L’humaine condition est faite d’incertitudes permanentes. De dangers plus ou moins grands.
Pour appréhender ce réel anxiogène, l’être humain a rivalisé d’ingéniosité. Il a cherché à comprendre son environnement. A en expliquer les causes et les effets. A le rationaliser. Son outil de prédilection? Les mathématiques.
Tout au long de son évolution, l’humanité a perfectionné sa capacité à rationaliser chaque aspect de son existence. D’abord pour comprendre et ne pas se laisser surprendre. Puis pour contrôler le cours des événements.
En cela, l’avènement des technologies numériques est un tournant majeur dans l’histoire humaine. Cette course à la rationalisation a conduit l’être humain à s’appuyer sur des calculs mathématiques à chaque instant de sa vie pour minimiser les risques, réduire l’incertitude, bref, lutter contre le monde comme il va et sa part de mystères.
En économie, il existe une notion bien connue nommée «l’aversion au risque». En gros, c’est le comportement de l’individu exposé à l’incertitude, qui va tout faire pour réduire cette incertitude. Cela se traduit par une hésitation entre un gain inconnu et incertain face à un résultat prévisible mais dont les gains sont moindres.
L’aversion au risque est un phénomène qui se retrouve en réalité dans tous les aspects de la vie humaine. Et la promesse des technologies modernes, et notamment de la si populaire intelligence artificielle, est d’aider l’humain à mieux prédire les événements, à mieux contrôler son environnement.
En sacrifiant une bonne part de sa liberté et de sa vie privée, on lui fait miroiter les bienfaits d’une existence où le risque est sous contrôle.

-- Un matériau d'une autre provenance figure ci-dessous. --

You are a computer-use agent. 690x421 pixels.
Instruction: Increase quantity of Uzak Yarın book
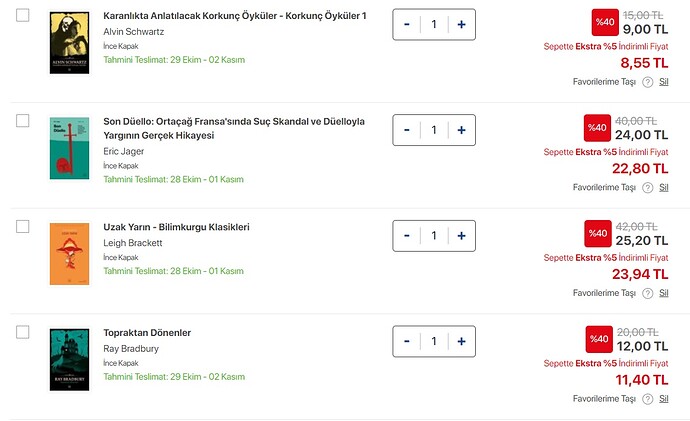[461, 236]
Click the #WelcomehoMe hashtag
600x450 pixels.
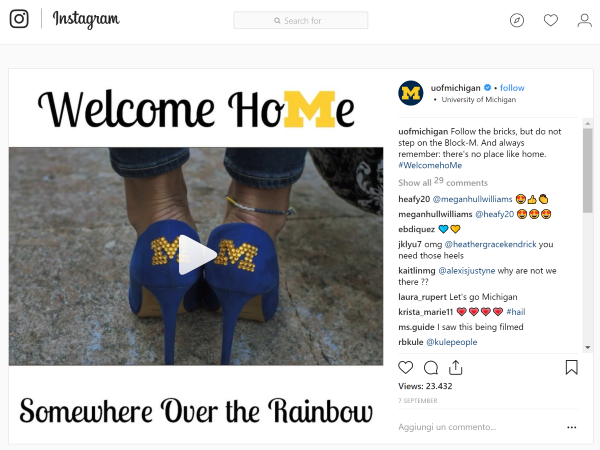click(430, 165)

Partout, des capteurs sont disposés pour que des machines puissent analyser en temps réel le cours des choses et prédire des éventuels bouleversements.
Ces capteurs engrangent des milliards de milliards de données chaque jour dans le monde entier. Toutes ces informations sont analysées automatiquement par des ordinateurs toujours plus puissants. La puissance de calcul, théoriquement infinie dans sa progression, ne cesse de faciliter ces opérations que les êtres humains seuls ne pourraient réaliser.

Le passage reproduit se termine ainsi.